Despite the positive results, UBS noted that the GM boost was attributed to several non-recurring items, including a one-time software sale, which are not expected to repeat in the second quarter. Consequently, CIENA has guided the Q2 GM back to the low 40s, while maintaining its full-year GM guidance of 42%-44%, unchanged despite the robust first-quarter performance. InvestingPro analysis reveals multiple additional insights about CIENA’s financial health and valuation metrics, with 13 key ProTips available to subscribers.

The demand outlook for CIENA remains strong, according to UBS. The company’s first-quarter revenue beat and an improved second-quarter revenue guide of $1.09 billion at the midpoint—above UBS’s estimate of $1.01 billion and the consensus of $1.07 billion—suggest continued business momentum. This growth is driven by significant orders from Service Providers, marking the strongest consecutive order volume in over two years, and Cloud Providers, which contributed to half of the total orders.

Looking ahead, CIENA anticipates fiscal year 2025 growth at the high end of its 8%-11% range. In response to the company’s strong first-quarter results and guidance, UBS has adjusted its estimates upward. However, the firm still considers the stock to be fairly valued at 26 times its fiscal year 2025 earnings estimate, leading to the maintained Neutral rating despite the reduced price target.
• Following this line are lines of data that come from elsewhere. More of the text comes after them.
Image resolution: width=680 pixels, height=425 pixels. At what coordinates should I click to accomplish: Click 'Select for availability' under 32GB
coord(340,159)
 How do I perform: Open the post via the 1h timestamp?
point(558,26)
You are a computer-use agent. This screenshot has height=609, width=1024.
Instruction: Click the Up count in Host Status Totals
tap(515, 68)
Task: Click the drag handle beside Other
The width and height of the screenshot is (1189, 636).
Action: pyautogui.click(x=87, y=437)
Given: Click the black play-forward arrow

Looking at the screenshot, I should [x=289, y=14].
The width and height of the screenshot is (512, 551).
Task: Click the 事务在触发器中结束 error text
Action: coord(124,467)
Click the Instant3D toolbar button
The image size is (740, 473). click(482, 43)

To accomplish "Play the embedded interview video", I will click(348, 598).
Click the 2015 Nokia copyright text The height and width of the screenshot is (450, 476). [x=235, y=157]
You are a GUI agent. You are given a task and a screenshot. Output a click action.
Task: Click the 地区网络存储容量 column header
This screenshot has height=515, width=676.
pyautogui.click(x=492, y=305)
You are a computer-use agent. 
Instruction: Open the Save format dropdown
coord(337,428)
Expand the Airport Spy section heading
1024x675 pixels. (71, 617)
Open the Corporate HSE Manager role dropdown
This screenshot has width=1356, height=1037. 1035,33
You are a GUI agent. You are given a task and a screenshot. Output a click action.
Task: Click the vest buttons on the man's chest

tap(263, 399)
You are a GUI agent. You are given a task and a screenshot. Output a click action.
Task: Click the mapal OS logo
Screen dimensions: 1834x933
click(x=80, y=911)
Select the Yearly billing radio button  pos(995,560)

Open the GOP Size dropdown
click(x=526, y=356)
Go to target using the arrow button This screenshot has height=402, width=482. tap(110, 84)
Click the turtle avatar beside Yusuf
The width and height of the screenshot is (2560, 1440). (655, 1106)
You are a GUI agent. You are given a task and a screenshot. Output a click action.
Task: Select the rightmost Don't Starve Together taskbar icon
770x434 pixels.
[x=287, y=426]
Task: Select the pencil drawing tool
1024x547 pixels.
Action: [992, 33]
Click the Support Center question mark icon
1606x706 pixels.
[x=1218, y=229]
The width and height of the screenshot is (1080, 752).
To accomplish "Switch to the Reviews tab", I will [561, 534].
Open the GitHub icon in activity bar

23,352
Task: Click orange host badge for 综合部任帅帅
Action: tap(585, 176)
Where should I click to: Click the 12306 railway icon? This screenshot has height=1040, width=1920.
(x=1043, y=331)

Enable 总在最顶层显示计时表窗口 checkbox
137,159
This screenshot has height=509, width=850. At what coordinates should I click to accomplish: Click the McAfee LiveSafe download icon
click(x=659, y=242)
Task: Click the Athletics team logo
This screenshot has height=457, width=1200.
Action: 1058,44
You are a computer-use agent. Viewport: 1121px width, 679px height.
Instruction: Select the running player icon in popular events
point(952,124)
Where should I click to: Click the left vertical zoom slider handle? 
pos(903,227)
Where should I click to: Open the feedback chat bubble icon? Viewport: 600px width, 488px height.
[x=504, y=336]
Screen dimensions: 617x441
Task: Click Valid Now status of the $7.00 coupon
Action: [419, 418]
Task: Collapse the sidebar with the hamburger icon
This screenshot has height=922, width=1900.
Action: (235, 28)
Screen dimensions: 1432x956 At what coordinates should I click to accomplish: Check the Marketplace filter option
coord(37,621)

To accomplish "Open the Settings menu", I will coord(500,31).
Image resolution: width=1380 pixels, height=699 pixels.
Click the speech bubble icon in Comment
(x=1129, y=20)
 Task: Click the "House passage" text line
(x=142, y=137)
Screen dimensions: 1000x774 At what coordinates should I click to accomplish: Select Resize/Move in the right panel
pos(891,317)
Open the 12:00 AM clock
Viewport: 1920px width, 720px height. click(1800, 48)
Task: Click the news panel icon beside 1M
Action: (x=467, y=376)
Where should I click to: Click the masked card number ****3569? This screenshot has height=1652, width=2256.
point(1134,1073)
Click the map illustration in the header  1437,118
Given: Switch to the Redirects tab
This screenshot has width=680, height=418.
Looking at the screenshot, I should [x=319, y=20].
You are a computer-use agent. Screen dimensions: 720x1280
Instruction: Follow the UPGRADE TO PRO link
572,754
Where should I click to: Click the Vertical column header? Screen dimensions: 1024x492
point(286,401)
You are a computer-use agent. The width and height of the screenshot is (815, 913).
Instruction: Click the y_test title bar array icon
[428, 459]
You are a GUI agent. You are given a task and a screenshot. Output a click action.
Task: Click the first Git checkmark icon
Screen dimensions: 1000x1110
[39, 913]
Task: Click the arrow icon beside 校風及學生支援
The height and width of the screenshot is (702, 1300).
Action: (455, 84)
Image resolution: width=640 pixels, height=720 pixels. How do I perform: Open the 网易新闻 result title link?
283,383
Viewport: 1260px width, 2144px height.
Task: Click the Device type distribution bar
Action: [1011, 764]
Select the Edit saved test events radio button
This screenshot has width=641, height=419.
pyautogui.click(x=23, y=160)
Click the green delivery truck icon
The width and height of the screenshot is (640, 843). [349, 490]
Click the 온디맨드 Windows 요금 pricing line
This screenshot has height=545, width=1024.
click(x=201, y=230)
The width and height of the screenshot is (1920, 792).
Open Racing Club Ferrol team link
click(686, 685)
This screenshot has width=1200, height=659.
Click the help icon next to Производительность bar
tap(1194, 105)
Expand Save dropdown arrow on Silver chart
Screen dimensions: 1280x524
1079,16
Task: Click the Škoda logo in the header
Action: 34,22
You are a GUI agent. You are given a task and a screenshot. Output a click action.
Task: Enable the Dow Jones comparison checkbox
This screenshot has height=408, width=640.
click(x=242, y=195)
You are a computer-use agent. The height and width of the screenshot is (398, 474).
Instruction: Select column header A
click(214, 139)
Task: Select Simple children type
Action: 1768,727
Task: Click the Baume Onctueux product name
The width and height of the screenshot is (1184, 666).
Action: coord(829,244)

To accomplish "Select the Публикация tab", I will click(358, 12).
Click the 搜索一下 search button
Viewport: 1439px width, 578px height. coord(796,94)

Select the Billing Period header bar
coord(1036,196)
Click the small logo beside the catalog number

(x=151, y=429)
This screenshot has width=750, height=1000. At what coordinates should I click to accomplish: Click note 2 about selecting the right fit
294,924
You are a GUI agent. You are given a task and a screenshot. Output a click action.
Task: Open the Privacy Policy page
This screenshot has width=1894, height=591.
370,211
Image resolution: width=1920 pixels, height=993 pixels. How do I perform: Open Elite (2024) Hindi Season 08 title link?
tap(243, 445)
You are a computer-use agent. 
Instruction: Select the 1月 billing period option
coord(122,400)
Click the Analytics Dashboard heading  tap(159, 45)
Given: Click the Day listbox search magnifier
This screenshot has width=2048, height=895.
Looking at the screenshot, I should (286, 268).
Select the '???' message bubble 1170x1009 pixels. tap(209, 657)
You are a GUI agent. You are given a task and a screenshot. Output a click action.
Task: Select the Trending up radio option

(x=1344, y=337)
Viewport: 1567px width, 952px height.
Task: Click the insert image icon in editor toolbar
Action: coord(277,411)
In other recent news, CIENA’s first-quarter financial results have drawn significant attention from analysts, with several firms adjusting their ratings and price targets for the company. Stifel maintained a Buy rating with a $95 price target, citing CIENA’s revenue exceeding expectations and strong order momentum, particularly from cloud service providers. Northland upgraded CIENA from Market Perform to Outperform, setting a new price target of $75, driven by a 14% year-over-year increase in Service Provider revenues and robust first-quarter orders. Needham, while maintaining a Buy rating, reduced its price target to $90, acknowledging CIENA’s strong performance but expressing caution due to one-time gains in non-GAAP gross margin.

Morgan Stanley (NYSE:MS) also lowered its price target to $76 from $80, maintaining an Equalweight rating and highlighting potential gross margin volatility and tariff uncertainties. Similarly, Raymond (NSE:RYMD) James adjusted its price target to $79, maintaining an Outperform rating, while noting concerns about tariffs and one-time factors affecting gross margins. Despite these adjustments, CIENA’s performance in the first quarter has been generally positive, with analysts recognizing the company’s growth in the Service Provider segment and its strategic positioning in the optical networking space. CIENA’s guidance for fiscal year 2025 sales is at the higher end of the anticipated growth range, further underscoring the company’s strong market presence. However, the mixed reactions from analysts reflect a cautious optimism about CIENA’s future amid potential challenges.